Congress originally established the private plan option through the Medicare + Choice program. They believed the promise of the private insurers that they could provide higher quality care at a lower cost. That failed and insurers withdrew simply because it costs considerably more to finance health care through private insurers than through our public Medicare program. Congress went back to the drawing boards and established the Medicare Advantage program in which the private insurers were paid about fourteen percent more than the public program was paying for comparable patients.

Thus the private MA plans were able to attract patients by offering them supplemental benefits and lower out-of-pocket cost sharing. They also successfully marketed to a healthier, lower cost population - being paid more while spending less. To counter this “favorable selection,” risk adjustment was introduced in which the insurers would be paid more if they enrolled sicker patients. The insurers quickly learned how to upcode to qualify for payments greater than the health status of their enrollees warranted.

When Congress created the Affordable Care Act it was recognized that the overpayments needed to be pared back, especially since the insurers were rewarding themselves with favorable selection and upcoding. Thus ACA required that the overpayments be reduced gradually, and that process has now been completed.

But what happened? Each year CMS has found offsets to the required payment reductions - offsets that were generous enough to actually result in increased payments in each year that reductions should have occurred.

And what about the upcoding that was used to qualify for unearned risk adjustments? The Government Accountability Office (GAO) has shown that CMS has failed to recapture the overpayments even though the problem was well recognized and theoretically a process was in place to do so. After pressure from the GAO and from the investigative reporting of The Center for Public Integrity, CMS is going to step up its efforts at recovery. However, these renewed efforts are expected to recover only about three percent of the overpayments. The insurers get to keep their illicit overpayments, with the complicity of CMS.

Kaiser (KFF) has just released a report showing that the nefarious plot to transfer patients to the private MA plans is working. Enrollment has steadily climbed over the past decade. If Congress and CMS can keep up this subterfuge then very soon Congress can begin to reduce funding for the traditional Medicare program which will cause more providers to drop out. That will then create a public demand for the overpaid private MA plans. Congress can then enact their premium support (voucher) program for private Medicare Advantage plans, and then follow through by emasculating the traditional program ("drown it in a bathtub").
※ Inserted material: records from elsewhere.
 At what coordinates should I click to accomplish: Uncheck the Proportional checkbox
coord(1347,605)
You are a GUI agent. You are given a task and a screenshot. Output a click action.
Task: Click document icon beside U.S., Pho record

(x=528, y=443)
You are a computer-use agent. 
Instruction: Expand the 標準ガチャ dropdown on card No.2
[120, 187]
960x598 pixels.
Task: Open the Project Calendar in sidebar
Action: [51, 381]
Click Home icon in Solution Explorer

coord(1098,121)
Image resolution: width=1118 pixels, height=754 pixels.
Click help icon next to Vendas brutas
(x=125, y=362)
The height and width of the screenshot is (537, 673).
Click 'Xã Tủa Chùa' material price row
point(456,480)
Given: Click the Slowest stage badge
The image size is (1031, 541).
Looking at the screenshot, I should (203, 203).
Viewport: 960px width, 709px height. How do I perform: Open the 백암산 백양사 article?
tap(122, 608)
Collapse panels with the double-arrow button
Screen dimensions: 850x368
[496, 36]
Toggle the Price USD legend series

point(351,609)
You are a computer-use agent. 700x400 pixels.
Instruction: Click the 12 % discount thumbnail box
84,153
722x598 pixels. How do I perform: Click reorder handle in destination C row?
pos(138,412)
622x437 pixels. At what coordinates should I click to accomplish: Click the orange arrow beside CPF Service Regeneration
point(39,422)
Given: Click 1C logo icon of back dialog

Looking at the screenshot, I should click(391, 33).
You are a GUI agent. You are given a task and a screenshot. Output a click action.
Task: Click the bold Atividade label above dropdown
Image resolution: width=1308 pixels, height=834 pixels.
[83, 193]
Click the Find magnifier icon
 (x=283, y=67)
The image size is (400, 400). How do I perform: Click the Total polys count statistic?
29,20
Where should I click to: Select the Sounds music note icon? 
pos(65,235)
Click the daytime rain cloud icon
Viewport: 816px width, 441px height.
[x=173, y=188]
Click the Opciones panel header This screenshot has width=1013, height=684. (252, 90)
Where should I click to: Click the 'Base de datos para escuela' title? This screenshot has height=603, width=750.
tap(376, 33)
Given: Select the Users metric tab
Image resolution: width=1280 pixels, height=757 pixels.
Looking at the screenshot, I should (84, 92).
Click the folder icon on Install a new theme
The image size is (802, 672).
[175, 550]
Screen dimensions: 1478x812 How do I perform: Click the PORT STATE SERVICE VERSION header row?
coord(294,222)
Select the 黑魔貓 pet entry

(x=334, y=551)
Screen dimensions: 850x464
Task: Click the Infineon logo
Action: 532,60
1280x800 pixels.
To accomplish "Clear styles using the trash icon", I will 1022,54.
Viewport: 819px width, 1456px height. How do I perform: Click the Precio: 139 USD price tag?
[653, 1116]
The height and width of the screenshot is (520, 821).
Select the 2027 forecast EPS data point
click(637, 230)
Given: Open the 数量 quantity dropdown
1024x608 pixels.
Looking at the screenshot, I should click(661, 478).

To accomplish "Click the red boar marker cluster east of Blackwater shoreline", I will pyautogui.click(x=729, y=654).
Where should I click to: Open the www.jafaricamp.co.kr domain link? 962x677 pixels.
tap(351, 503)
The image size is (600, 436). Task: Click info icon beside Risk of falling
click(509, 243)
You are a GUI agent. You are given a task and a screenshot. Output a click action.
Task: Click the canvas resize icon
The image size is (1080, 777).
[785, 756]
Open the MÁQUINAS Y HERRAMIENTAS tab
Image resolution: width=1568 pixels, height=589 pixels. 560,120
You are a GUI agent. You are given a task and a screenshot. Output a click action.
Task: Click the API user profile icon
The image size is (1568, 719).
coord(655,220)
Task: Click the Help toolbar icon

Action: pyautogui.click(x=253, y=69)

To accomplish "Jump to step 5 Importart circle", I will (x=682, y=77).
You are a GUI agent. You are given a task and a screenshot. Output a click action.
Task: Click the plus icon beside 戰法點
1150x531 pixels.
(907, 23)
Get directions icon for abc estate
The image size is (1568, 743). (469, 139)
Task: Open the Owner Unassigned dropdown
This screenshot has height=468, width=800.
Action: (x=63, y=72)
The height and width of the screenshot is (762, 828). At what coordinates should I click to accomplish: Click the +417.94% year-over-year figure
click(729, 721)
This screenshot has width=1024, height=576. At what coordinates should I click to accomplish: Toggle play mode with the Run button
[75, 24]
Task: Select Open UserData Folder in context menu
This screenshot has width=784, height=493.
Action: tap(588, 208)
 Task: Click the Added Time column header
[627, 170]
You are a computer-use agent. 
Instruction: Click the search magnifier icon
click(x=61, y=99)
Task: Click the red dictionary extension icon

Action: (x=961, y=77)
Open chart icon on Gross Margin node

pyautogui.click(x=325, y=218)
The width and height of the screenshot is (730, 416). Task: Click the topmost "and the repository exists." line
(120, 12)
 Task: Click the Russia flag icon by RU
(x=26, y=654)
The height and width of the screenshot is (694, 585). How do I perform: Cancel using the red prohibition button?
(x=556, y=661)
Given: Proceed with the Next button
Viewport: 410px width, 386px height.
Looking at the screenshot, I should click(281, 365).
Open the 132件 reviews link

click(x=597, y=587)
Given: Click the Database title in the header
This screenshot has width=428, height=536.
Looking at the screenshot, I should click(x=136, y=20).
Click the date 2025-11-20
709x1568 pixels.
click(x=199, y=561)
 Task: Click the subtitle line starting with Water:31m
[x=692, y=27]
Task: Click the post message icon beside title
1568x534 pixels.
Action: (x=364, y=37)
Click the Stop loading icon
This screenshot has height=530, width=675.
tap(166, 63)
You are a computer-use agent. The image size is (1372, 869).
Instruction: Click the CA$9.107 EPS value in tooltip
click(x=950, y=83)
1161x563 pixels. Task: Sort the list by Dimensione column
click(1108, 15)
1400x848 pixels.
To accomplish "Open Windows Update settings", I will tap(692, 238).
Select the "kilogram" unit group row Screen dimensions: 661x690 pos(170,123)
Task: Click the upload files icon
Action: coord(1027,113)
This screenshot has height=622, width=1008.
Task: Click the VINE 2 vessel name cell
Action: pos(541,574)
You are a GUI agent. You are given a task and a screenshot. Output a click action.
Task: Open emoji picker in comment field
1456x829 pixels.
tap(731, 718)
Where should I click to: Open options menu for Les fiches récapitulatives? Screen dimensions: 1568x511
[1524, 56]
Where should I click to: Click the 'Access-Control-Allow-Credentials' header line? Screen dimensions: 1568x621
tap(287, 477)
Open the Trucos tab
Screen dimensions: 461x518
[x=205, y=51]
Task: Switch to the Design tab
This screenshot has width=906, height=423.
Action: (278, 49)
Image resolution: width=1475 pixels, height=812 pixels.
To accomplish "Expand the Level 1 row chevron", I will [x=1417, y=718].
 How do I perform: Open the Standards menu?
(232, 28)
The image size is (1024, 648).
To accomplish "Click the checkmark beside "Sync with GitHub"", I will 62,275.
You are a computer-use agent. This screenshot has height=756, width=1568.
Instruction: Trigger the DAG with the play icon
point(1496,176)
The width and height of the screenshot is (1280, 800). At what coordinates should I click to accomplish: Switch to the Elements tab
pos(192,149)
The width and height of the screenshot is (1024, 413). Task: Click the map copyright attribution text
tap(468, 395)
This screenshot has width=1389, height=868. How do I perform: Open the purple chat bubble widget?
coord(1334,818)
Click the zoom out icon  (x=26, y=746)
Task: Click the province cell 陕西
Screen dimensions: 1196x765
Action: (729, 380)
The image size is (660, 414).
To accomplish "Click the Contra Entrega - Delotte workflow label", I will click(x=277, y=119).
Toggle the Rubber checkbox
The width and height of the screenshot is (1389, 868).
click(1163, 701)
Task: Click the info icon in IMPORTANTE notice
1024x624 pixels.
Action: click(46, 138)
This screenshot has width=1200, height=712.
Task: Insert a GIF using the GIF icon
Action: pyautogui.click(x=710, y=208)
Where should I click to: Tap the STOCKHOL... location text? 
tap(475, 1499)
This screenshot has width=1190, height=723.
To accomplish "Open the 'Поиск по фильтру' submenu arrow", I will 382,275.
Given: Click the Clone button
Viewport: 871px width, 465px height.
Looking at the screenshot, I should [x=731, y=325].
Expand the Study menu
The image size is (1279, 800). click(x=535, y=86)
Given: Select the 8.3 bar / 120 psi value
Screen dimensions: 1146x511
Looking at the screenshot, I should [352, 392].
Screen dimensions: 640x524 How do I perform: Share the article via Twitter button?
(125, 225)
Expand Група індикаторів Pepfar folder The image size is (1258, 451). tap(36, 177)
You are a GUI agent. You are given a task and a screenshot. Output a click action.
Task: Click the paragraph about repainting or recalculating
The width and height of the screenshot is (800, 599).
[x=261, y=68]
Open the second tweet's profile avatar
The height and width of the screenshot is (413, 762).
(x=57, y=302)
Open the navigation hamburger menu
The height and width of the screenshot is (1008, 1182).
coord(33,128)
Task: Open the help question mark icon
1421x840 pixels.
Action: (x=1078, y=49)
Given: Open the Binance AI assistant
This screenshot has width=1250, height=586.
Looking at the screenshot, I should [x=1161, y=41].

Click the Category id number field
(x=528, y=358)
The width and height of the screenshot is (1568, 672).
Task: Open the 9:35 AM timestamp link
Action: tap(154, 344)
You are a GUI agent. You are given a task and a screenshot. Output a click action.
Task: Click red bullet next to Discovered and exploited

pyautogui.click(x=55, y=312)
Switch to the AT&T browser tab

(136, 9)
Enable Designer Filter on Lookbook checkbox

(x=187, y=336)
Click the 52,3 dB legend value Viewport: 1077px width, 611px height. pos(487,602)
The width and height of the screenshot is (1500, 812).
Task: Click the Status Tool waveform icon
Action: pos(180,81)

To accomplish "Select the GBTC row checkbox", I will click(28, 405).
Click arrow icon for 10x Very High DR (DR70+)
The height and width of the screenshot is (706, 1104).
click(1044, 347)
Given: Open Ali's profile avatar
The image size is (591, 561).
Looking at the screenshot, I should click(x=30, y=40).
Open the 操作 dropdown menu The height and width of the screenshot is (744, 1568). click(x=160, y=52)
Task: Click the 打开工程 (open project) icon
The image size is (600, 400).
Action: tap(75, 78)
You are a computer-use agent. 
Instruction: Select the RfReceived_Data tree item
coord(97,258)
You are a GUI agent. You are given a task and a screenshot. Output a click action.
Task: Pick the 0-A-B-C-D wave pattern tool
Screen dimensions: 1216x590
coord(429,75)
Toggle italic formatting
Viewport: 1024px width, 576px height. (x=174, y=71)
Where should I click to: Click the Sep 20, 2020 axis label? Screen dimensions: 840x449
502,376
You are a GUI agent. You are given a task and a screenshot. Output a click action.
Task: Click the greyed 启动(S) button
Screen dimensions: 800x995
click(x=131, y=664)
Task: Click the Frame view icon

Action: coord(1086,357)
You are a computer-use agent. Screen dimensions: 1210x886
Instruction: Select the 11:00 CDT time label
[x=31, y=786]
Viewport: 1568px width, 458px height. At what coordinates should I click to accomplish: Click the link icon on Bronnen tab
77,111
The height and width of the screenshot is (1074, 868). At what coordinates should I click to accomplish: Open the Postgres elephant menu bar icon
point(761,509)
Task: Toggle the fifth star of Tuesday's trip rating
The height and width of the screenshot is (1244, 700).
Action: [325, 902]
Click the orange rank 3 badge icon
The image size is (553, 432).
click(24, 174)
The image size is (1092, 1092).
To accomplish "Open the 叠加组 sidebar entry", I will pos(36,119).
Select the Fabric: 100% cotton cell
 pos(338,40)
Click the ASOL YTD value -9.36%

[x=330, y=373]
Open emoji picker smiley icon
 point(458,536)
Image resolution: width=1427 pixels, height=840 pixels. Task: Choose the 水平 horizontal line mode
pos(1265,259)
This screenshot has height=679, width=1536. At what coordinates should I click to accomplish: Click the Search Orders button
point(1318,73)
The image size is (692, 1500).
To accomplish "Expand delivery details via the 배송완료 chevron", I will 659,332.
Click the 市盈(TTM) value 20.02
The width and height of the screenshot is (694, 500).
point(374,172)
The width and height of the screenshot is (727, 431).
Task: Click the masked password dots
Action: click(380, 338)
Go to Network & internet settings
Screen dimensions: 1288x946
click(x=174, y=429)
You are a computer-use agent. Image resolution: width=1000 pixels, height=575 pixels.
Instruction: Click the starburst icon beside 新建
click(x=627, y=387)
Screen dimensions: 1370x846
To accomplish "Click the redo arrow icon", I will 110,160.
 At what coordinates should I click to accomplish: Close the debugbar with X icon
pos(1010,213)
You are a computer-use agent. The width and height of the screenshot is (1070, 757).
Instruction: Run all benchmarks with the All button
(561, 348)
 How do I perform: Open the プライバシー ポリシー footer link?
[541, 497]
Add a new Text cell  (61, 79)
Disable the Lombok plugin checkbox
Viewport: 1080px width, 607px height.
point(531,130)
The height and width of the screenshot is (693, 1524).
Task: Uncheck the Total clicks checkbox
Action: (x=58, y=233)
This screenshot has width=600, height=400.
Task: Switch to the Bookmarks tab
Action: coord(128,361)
Once everyone is in a privatized Medicare voucher program, Congress can ratchet down the value of the voucher. This will complete their goal of bringing us consumer-directed health care - placing patients in charge of controlling health care costs through price sensitivity necessitated by high deductibles and other cost sharing, whether or not they have health savings accounts. This, of course, will lead to financial hardship and forgone health care.

If you think that our government would never do this to us, keep in mind that the process is well underway. Today Speaker Paul “Premium Support” Ryan met with likely presidential-nominee Donald Trump to set the agenda for our nation’s future.